Critical response to the Sega Saturn version was generally unenthusiastic. GameSpot editor Peter Criscuola referred to it as "a feeble attempt at reviving a legend", GamePros Scary Larry as "a poor addition to the Tetris library", and Stephen Fulljames of Sega Saturn Magazine as "certainly nothing to get excited about." The four reviewers of Electronic Gaming Monthly were more positive than most, with Dan Hsu deeming it "a good package for even a part-time Tetris fan" and Sushi-X "a rewarding title with multiple levels of fun with the same classic challenge." The Puzzle Mode was met with disapproval for various reasons: Criscuola said it was too easy, Fulljames said it was frustratingly hard, Scary Larry said it didn't differ enough from the original Tetris, and a Next Generation critic said it simply wasn't as appealing as the original. Other frequent criticisms were that the graphics are subpar, and that the controls in all the modes are more difficult and counterintuitive than in previous versions of Tetris.
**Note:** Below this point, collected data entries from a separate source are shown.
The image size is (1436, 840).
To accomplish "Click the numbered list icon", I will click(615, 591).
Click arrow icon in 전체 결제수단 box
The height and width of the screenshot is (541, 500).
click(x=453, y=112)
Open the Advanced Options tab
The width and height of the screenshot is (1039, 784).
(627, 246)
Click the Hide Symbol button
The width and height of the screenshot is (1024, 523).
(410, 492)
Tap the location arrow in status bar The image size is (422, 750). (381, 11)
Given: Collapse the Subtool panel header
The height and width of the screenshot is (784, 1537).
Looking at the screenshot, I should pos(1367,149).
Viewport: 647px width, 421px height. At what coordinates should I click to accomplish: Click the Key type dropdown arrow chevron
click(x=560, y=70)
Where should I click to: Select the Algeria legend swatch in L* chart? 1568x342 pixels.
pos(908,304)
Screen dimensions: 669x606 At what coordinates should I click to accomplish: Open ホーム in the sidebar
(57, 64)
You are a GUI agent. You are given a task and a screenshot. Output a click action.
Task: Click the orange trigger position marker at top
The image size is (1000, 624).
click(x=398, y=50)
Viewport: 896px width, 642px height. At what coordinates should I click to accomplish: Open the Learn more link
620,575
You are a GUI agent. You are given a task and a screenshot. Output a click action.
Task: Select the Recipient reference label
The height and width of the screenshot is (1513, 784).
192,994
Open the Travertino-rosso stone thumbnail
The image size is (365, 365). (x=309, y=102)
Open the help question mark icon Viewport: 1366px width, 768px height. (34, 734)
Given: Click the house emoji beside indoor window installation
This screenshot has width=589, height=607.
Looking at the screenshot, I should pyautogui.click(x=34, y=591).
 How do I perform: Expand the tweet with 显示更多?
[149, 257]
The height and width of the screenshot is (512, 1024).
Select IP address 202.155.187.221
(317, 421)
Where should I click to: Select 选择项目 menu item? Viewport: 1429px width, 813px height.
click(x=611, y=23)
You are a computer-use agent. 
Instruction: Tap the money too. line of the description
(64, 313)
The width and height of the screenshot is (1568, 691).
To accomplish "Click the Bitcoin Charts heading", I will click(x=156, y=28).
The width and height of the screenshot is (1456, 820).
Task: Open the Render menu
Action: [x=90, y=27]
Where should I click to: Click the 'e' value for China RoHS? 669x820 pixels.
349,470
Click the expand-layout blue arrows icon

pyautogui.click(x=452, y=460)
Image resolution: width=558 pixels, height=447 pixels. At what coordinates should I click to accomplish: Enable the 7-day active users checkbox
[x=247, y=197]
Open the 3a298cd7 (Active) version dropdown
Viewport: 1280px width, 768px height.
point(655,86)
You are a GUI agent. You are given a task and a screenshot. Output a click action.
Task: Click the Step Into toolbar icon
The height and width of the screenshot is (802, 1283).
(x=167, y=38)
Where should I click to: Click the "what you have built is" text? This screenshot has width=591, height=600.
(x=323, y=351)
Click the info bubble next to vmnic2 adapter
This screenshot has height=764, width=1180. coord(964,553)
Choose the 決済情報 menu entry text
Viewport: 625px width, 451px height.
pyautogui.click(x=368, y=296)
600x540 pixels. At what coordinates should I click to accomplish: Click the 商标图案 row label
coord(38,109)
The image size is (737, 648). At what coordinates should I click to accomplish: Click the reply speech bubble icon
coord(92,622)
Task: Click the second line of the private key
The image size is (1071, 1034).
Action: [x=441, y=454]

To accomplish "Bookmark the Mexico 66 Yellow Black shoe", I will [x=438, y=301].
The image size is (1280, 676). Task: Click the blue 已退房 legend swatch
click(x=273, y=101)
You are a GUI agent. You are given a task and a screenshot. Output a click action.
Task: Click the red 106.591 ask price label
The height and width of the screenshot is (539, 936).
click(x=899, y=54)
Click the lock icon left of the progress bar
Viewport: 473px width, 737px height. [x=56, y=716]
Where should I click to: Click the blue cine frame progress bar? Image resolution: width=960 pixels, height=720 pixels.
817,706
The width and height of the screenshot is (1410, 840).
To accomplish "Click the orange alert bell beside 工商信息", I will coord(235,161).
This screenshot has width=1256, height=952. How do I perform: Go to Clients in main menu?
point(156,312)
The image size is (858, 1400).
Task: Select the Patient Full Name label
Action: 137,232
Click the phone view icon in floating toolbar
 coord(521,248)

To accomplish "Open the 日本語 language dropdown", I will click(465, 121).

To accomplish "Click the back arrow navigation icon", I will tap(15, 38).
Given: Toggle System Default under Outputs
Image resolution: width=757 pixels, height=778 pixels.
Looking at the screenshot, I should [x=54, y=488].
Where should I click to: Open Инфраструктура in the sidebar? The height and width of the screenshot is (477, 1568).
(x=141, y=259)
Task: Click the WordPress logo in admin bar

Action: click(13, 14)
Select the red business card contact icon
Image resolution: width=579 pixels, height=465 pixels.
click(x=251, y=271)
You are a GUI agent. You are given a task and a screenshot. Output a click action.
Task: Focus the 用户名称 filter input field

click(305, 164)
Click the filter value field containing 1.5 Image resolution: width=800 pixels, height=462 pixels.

In a retrospective review, Allgame editor Jon Thompson called the Saturn version "boring".

Review scores
| Publication | Score |
|---|---|
| AllGame | SAT: 1.5/5 |
| Electronic Gaming Monthly | SAT: 7.5/10 |
| Famitsu | PS: 6/10, 4/10, 6/10, 6/10 |
| GameSpot | SAT: 4.6/10 |
| Next Generation | SAT: 3/5 |
| Sega Saturn Magazine | SAT: 78% |

==Sequel==
Tetris Plus 2 (テトリスプラス2, Tetorisu Purasu Tzū) is an arcade game released by Jaleco in 1997 as the only sequel to Tetris Plus. The main difference was that the professor's assistant was made playable, with her movement speed being faster.